Aux deux extrémités du portail, se retrouvent deux aspects fondamentaux du péché de la luxure : l'homosexualité et l'adultère/fornication. Les deux vices ayant été, aux XIe et XIIe siècles, la préoccupation majeure des artisans de la réforme des mœurs du clergé.
Pédophilie et homosexualité
Sur la corbeille, se trouvent quatre personnages et trois animaux. Malgré l'érosion de la face extérieure, le scénario est très compréhensible. L'intrigue se développe autour du dé central de la face principale : un masque animal à oreilles de chat, vomissant des sarments. Il était usuel de montrer un masque cracheur, symbole de l'enfer et de Satan, dont les paroles contaminaient tout l'entourage.
Le cortège commence avec un jeune homme en tunique courte, serrée à la taille. Contre son épaule il tient un gros oiseau. Sa main gauche s'accroche au bras d'un homme adulte. Son mentor le précède et, entre le pouce et l'index de sa main gauche, il dénoue le cordon de sa tunique. Sa main droite s'avance vers le cordon de la tunique du garçon. Le démon a bien pris possession du présumé guide qui dégueule un rinceau empoisonné, qui plaque le bras du jeune homme (vilains gestes) et lui enrobe la tête (vilaines pensées).
Au milieu de la corbeille, est perché un grand volatile qui a relevé sa tête pour picorer les rinceaux empoisonnés du démon. Son rôle symbolique est d'insister sur l'animalisation qui guette l'homme qui se tourne vers Satan. Sur l'autre face, il y a deux hommes enlacés, bras dessus, bras dessous. L'homme à droite est un ecclésiastique (abbé ou évêque, car il semble repousser sa crosse). Le séducteur est un homme barbu, avec le physique d'un athlète. Il a des pieds griffus et est donc maléfique. Avec sa main gauche, il tient son « ami » par le cou et, de sa main droite, touche le démon.
La représentation — et la dénonciation — des ébats masculins était fréquente dans les sculptures romanes, parfois très crues comme à l'abbaye de La Sauve-Majeure. Ici la pédophilie et l'homosexualité sont évoquées avec délicatesse.

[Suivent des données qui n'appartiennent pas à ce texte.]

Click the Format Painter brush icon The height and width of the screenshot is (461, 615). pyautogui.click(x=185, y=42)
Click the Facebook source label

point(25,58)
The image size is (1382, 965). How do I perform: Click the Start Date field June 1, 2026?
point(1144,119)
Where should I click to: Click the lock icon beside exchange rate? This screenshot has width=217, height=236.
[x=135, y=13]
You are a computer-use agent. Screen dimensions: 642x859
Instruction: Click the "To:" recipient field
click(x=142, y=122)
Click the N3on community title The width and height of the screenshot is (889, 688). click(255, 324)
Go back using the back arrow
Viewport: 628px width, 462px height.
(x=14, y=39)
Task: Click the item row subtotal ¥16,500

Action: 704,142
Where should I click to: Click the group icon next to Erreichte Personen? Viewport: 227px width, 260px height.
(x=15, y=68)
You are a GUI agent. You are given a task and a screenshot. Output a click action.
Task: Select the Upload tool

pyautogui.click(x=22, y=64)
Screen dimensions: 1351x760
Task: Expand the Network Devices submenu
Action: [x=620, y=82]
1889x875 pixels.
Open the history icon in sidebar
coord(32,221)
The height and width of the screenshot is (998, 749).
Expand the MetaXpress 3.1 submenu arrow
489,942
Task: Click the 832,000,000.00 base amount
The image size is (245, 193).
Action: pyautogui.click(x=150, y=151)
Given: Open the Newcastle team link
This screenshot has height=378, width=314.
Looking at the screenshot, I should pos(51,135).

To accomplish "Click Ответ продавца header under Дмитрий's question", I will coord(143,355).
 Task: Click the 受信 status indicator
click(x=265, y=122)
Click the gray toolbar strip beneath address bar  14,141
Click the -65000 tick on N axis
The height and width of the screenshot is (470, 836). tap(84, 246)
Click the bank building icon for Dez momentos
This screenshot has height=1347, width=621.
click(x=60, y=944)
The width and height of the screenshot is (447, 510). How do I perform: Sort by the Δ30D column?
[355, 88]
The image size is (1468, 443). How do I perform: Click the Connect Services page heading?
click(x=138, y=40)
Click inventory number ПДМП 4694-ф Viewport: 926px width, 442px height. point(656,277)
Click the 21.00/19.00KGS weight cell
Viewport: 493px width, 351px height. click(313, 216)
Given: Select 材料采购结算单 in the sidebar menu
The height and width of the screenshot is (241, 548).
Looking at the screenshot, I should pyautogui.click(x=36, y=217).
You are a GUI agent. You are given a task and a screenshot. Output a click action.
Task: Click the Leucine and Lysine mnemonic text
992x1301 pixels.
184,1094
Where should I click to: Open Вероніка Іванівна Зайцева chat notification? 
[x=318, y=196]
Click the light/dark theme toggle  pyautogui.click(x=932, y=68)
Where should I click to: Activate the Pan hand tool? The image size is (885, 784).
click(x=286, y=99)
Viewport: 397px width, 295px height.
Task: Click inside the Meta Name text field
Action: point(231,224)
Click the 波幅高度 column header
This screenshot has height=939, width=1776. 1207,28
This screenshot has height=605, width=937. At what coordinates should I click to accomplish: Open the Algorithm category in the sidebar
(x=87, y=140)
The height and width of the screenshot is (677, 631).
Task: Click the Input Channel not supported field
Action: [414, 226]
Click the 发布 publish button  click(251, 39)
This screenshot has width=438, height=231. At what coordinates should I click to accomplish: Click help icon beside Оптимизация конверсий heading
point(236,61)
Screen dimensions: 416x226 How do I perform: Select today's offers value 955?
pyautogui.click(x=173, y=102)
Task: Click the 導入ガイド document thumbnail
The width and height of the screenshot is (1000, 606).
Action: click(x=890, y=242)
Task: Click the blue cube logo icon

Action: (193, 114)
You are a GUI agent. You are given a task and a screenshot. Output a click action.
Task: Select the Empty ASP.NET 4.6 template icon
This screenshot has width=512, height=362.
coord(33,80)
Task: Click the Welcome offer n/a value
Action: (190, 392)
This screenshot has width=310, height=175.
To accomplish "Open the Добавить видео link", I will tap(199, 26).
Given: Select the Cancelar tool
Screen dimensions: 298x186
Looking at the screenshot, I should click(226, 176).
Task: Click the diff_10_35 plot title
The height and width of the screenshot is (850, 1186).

Deux bêtes adossées et oiseaux
Sous le même tailloir, se trouvent deux chapiteaux avec deux thèmes animaliers distincts.
Deux quadrupèdes
Deux quadrupèdes sont adossés. Leurs deux têtes se terminent par un bec d'oiseau et se rejoignent à l'angle pour picorer le coin supérieur d'un pavé carré. Cet objet semble être de production humaine et il est plausible que ces bêtes dévoyées se livrent à un sacrilège délibéré (sur un livre sacré, du pain bénit monastique ou une hostie carrée).
Oiseaux et oisillons
Une volée d'oiseaux qui sont placés à diverses hauteurs et en diverses attitudes sur toute la corbeille. Avec cette superposition de nichées, où les parents donnent la becquée à l'oisillon, c'est l'image de la fécondité naturelle voulue par Dieu.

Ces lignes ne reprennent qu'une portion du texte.